Pang! is an adventurous 90-minute triptych of live radio plays, performed for theatre audiences, and based on oral histories of real working class families facing the challenges of contemporary life in America – from hunger to gun violence to foreclosure to anti-immigrant bias – with love, humor and intelligence. Pang! aims to raise awareness, decrease stigma, and promote cross-class dialogue around circumstances faced by these and other families living with food insecurity.

Staged as if recording a live radio broadcast or podcast, three actors at microphones voice dozens of characters, from 18-months to 78-years old, from an accident-prone toddler to a Burundian refugee speaking in his home language. "Pang!" aims to raise awareness, decrease stigma, and promote cross-class dialogue around circumstances faced by marginalized communities.

Pang!’s scenarios

  1. A single mom and nine children are swindled into foreclosure on their Los Angeles family home of 65 years.
  2. A family makes a harrowing escape from war-torn Burundi and resettles as refugees in Eastern Iowa, which proves traumatic in its own ways.
  3. A 7 year-old boy sews seeds of hope as he fantasizes his way out of a Miami neighborhood besieged by violence and beset by racist politics.

Artist Statement

I decided to write live radio plays because I want our audiences to feel as if they are “between the ears” of our family narrators. Performing the plays live in theaters allows us to expose the storytelling process, engaging the audience on a deeper level. I am fascinated by old-fashioned live sound effects, which often involve actions and objects that don’t correspond visually with their aural effect. These sensory dislocations present rich opportunities for jarring and poetic associations.

| AVAILABLE DATA |

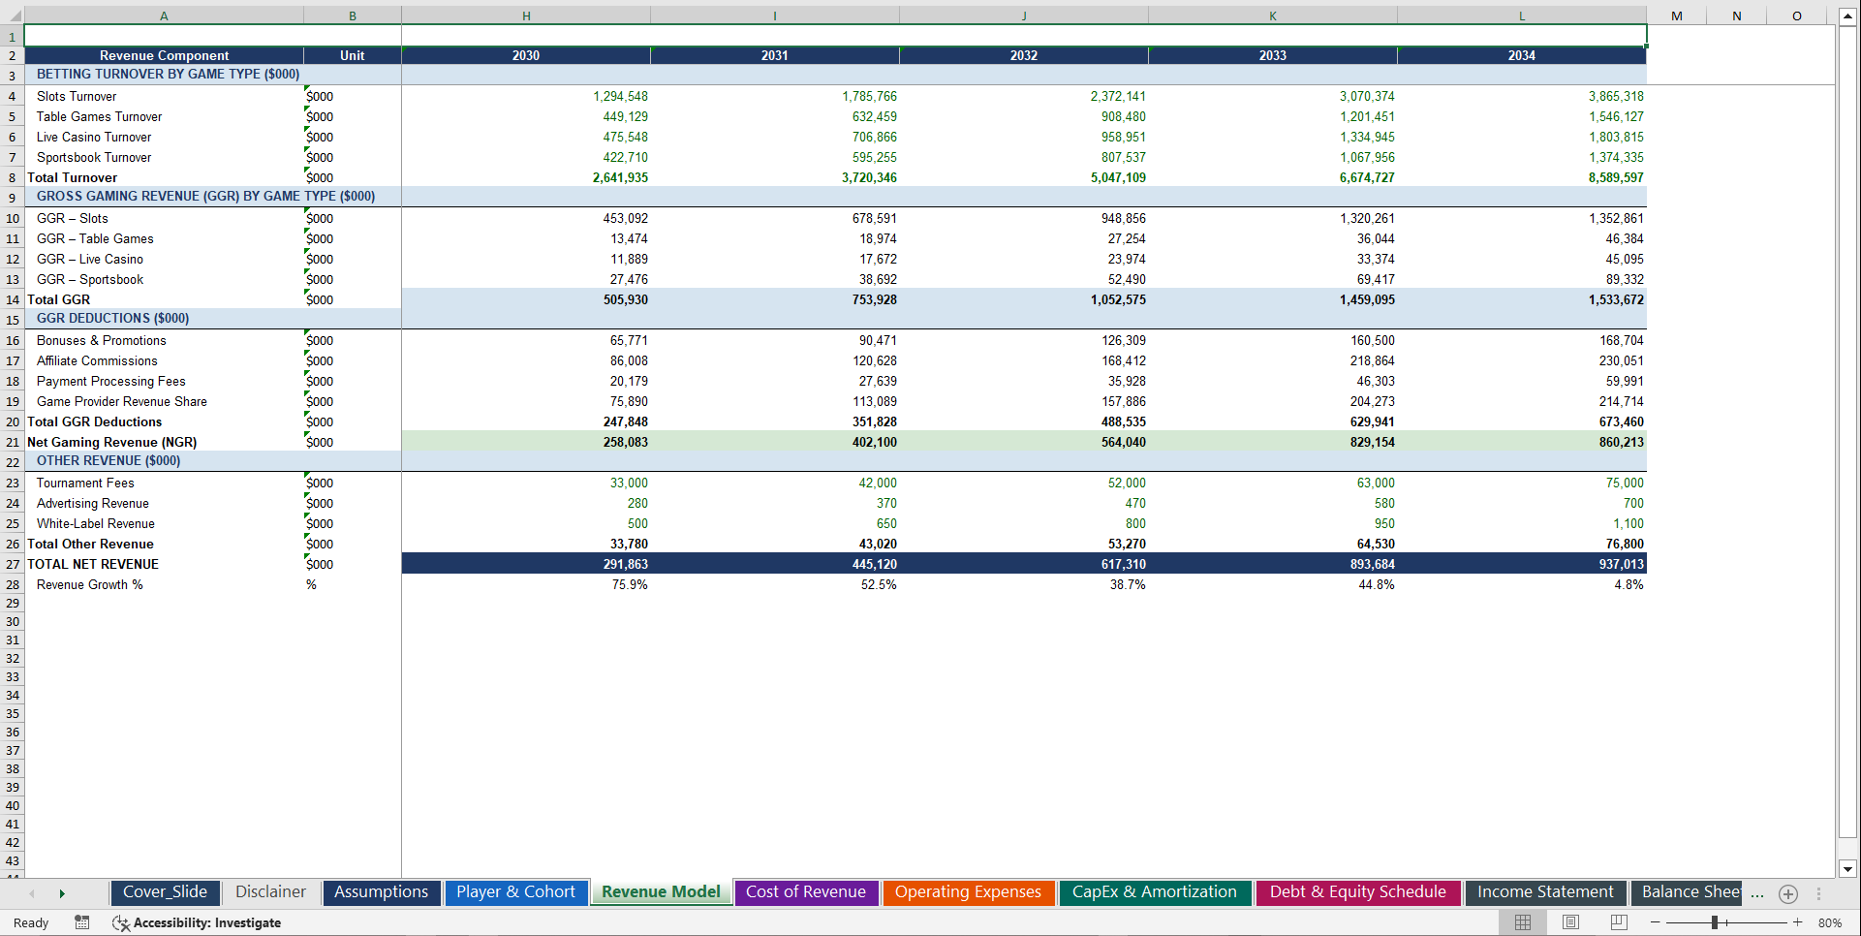The image size is (1861, 936).
Task: Switch to Normal view in the status bar
Action: [x=1521, y=922]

| WRITTEN EXERCISE 1 |
Decide whether each statement agrees with the Pang! excerpt. For each, answer yes or no and quote the words of the excerpt that decide it.
(a) Three actors voice dozens of characters.
(b) The show runs for two hours.
(c) The refugee family resettles in Eastern Iowa.
| WRITTEN EXERCISE 2 |
Continue the artist statement in the Pang! excerpt, picking up after its final sentence.
The listing comes from a separate source and is unrelated to the text.

| REPLY 1 |
(a) Yes: "three actors at microphones voice dozens of characters"
(b) No: "Pang! is an adventurous 90-minute triptych of live radio plays"
(c) Yes: "resettles as refugees in Eastern Iowa"

| REPLY 2 |
Creating performances that focus on sound brings me back to my history as a composer and musician. All the performers will sing, play instruments, perform dialogue, and produce live sound effects. I am excited to choreograph this whorl of multidisciplinary activities into a cohesive whole – something I’m uniquely qualified to do. Through my interdisciplinary collaborations with choreographer David Dorfman, and the many other music/dance/theater pieces I have made over the past three decades, I have created a body of work that defies both expectation and categorization.

I believe life-stories have the power to dispel fear, challenge one’s values, and inspire compassion. I want to understand, from street-level, forces that come between the world’s abundance and so many of the people in our midst. There is urgency in the impulse to tell these particular stories. Bringing diverse groups of people together to listen to each others’ stories is surely an end in itself.

“I realize there’s so many out there that are hungry and on the streets and if they get that person like Dan who just reaches out to say, “Who are you, where have you been? What are you going through? Tell me your story.” He gave me the opportunity to see my life out in front of me from a whole different perspective and I was able to pick up a few of those pieces and start putting it all back together.” That quote, from a recent post-performance discussion, is from Angel, whose life story is one of five portrayed in Who’s Hungry (2012), a puppet-theater piece created in collaboration with acclaimed puppet artist Dan Hurlin. Responses like Angel’s have inspired a new project, a new format of art-making, and a deeper level of community engagement to bring the arts into the center of our civic lives.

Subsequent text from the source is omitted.